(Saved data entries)
::::::::::

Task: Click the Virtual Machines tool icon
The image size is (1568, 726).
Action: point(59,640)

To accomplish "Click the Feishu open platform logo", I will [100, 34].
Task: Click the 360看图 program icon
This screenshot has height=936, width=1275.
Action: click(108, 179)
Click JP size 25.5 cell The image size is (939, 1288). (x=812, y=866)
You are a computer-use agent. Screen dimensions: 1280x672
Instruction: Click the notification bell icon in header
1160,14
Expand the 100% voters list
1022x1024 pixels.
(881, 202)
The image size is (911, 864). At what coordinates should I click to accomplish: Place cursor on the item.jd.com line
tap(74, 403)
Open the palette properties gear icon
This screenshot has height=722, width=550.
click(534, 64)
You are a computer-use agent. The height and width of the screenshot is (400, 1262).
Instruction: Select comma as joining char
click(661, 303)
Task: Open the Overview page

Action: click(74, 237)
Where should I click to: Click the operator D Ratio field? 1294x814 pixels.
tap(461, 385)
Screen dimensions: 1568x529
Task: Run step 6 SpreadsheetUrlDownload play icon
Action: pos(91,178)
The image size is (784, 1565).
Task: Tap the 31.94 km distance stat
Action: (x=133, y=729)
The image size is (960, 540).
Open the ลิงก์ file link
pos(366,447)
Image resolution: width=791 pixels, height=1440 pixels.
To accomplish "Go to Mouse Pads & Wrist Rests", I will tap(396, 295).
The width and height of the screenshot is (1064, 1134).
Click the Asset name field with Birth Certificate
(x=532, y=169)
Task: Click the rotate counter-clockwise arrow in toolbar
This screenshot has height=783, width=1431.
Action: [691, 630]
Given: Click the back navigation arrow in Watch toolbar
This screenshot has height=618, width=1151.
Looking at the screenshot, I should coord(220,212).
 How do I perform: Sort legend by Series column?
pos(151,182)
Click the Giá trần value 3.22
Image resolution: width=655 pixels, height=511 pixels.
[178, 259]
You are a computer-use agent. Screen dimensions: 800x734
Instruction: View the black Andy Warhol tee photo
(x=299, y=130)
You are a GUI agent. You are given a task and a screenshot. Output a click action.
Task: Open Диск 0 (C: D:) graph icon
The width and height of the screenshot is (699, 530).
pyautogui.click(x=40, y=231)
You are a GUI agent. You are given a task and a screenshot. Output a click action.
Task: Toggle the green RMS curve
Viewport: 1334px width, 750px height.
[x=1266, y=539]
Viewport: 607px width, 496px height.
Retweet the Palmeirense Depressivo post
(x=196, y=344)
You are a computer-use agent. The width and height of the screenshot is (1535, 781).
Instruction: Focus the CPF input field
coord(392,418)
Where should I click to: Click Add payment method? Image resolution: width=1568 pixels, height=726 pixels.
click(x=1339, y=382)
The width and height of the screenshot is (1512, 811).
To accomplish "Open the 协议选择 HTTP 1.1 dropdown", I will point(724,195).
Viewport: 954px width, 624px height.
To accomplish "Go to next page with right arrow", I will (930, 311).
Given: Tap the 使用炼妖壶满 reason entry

::::::::::

Only lines with the word "agent" go in the answer. Take them all from the entries above.

Answer to this task:
You are a computer-use agent. Screen dimensions: 1280x672
You are a computer-use agent. The height and width of the screenshot is (400, 1262).
You are a computer-use agent. Screen dimensions: 800x734
You are a GUI agent. You are given a task and a screenshot. Output a click action.
You are a GUI agent. You are given a task and a screenshot. Output a click action.
You are a computer-use agent. The width and height of the screenshot is (1535, 781).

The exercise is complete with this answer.